DOI 10.18127/j20700814-201809-03

Keywords:

T.A. Kuznetsova - Ph.D.(Eng.), Associate Professor, Department of Design and Technologies in Electrical Engineering, Director of Distance Education Technologies Centre, Perm National Research Polytechnic University
E-mail: tatianaakuznetsova@gmail.com


The actual task of the new generation gas turbine engines’ automatic control systems (ACS GTE) design is the development of algorithms, providing the adaptability to external and internal disturbances.
The adaptation to variable external and internal disturbances is currently carried out by introducing a complex branched logic to that ACS realizing the proportional-integral and proportional-integral-differential control laws. This algorithmic redundancy require significant computing resources. If we consider engine control at the node level, this complication reduces the speed and reliability of the automatic control system, and also greatly complicates the practical implementation.
For meeting of heightened requirements for AСS GTE quality, the use of binary control algorithms was proposed.

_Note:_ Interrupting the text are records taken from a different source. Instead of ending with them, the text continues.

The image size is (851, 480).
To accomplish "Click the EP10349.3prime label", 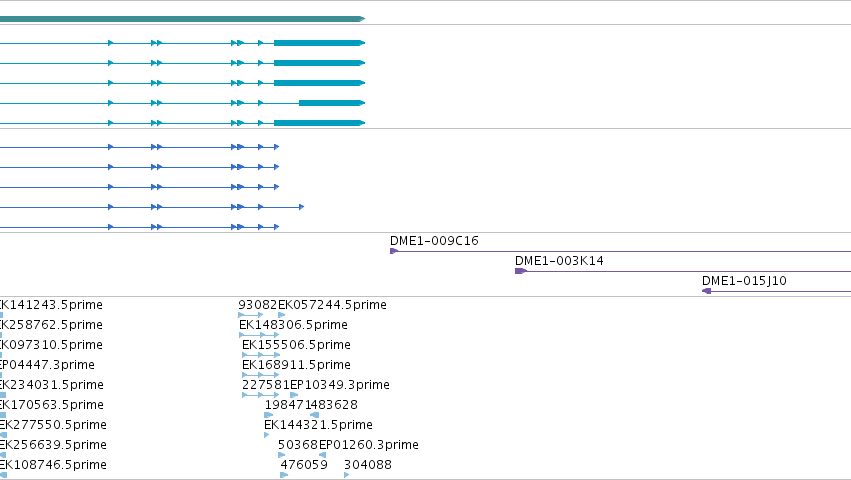I will click(x=340, y=385).
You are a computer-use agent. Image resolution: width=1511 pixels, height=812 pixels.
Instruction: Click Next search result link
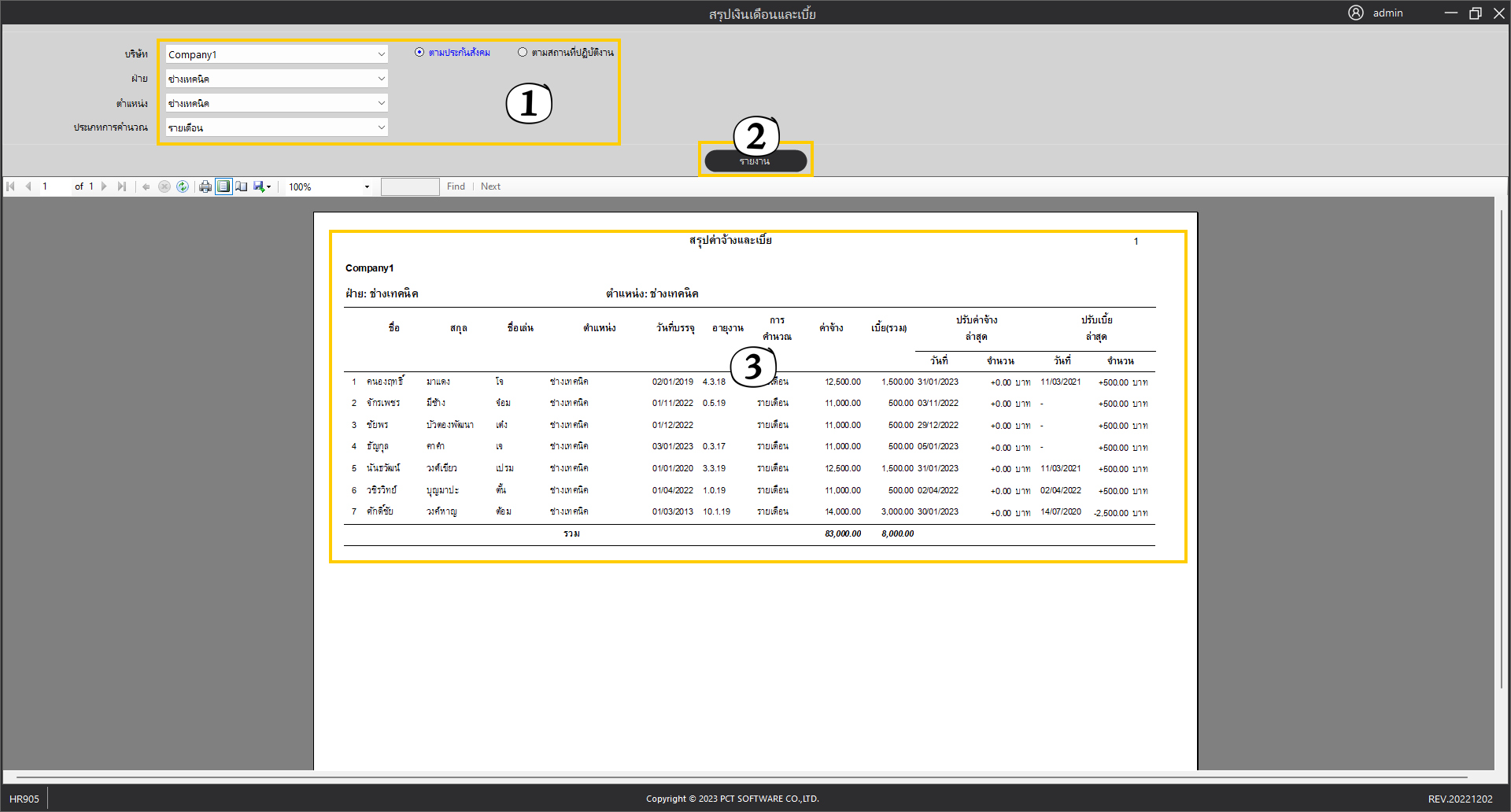pos(490,186)
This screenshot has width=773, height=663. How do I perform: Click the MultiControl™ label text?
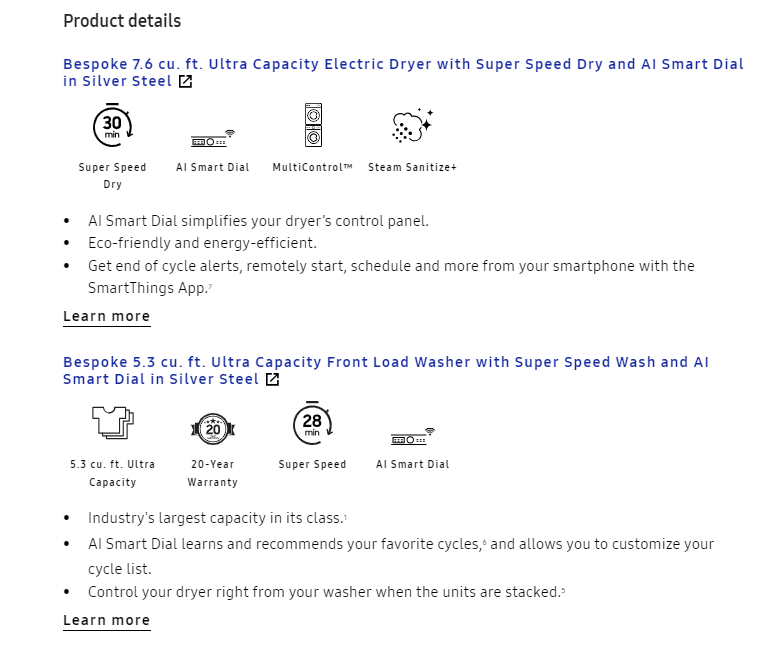click(x=313, y=168)
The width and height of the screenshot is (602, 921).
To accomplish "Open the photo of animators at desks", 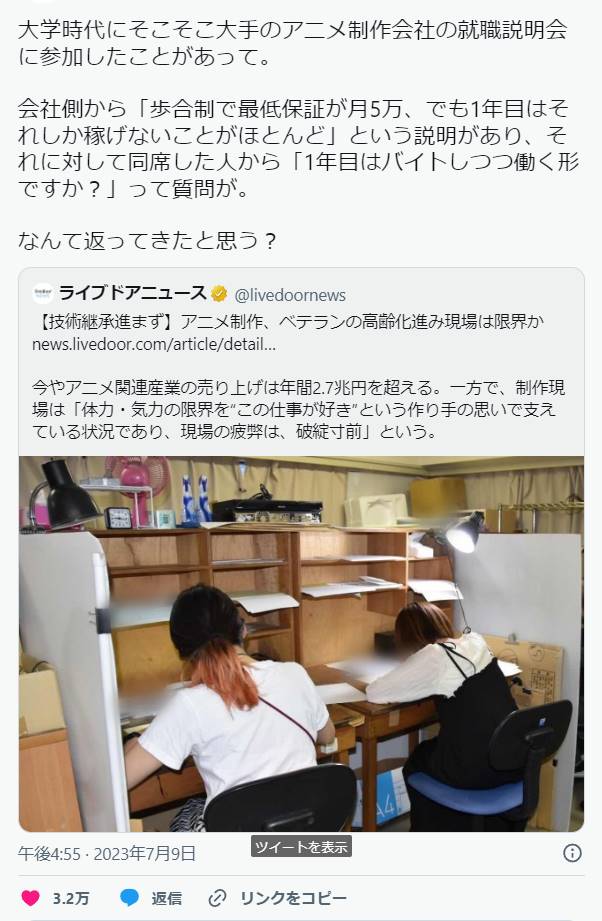I will point(301,644).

Control in such systems having a variable structure is carried out along two contours: the coordinate feedback in the main loop containing the control object and the coordinate-parametric feedback in the additional circuit, which allows to change the structure and parameters of the controller. Unlike adaptive systems using the principle of disturbance control to compensate for parametric disturbances, the proposed system uses the principle of deviation (error-closing) control regulation for the same purposes.
As the control object, the gas-turbine aviation engine’s compressor inlet guide vanes (IGV) are considered, as the most crit-ical node for ensuring the compressor stability, in particular for absence of stalling and surging effects.
The main feature of the developed system is the appearance of a sliding mode inside some conical region of the phase space around the hyperplane, which is a function of the control error and its derivatives. The presence of a sliding mode allows to achieve a given speed and stability in a wide range of characteristics of the control object.
The control algorithm and the structure of the binary automatic control system of hydraulic drive of IGV GTE are synthe-sized. Approbation of the developed system with calculated parameters is made. The simulation of a controlled transient in a real hydraulic drive of IGV showed that the system has insufficient speed.
The analysis of the results of a series of model experiments made it possible to draw the conclusions about the character of influence of the parameters of a binary automatic control system on the quality of regulation.
The main feature of IGV is the nonlinearity caused by the constructive characteristics and the effect of internal and external disturbances.
To obtain the parameters of ACS IGV satisfying the given requirements, their optimization was carried out using the nu-merical Monte Carlo method. The method is based on using the Sobol-sequences which are the sequences of pseudo-random numbers. As a result of optimization, the values of the parameters of the binary automatic control system of the hydraulic drive of IGV GTE were obtained, which allow to achieve the high speed and quality of regulation (1.5−2 times higher than for industrial regulators).
To study the adaptive properties of the developed ACS IGV, a series of tests was done in the disturbances conditions. Based on the processing of the array of experimental data, the change in the slope of the speed characteristic of the hydraulic drive, which determines the dependence of the rate of change of the output signal of the hydraulic drive on the input control current, is chosen as a generalized identifier of the disturbances action.
The analysis of the adaptive properties of the developed ACS IGV GTE for the case of deviation of the slope of the velocity characteristic by ± 10%, ± 20%, ± 50% showed that the overshoot as compared with the industrial regulator is reduced by about 2−3 times, and there is no oscillation.
The developed ACS IGV GTE allows providing the best speed and quality of regulation, a greater degree of adaptation to the change of the nonlinear control object’s characteristics in comparison with industrial regulators.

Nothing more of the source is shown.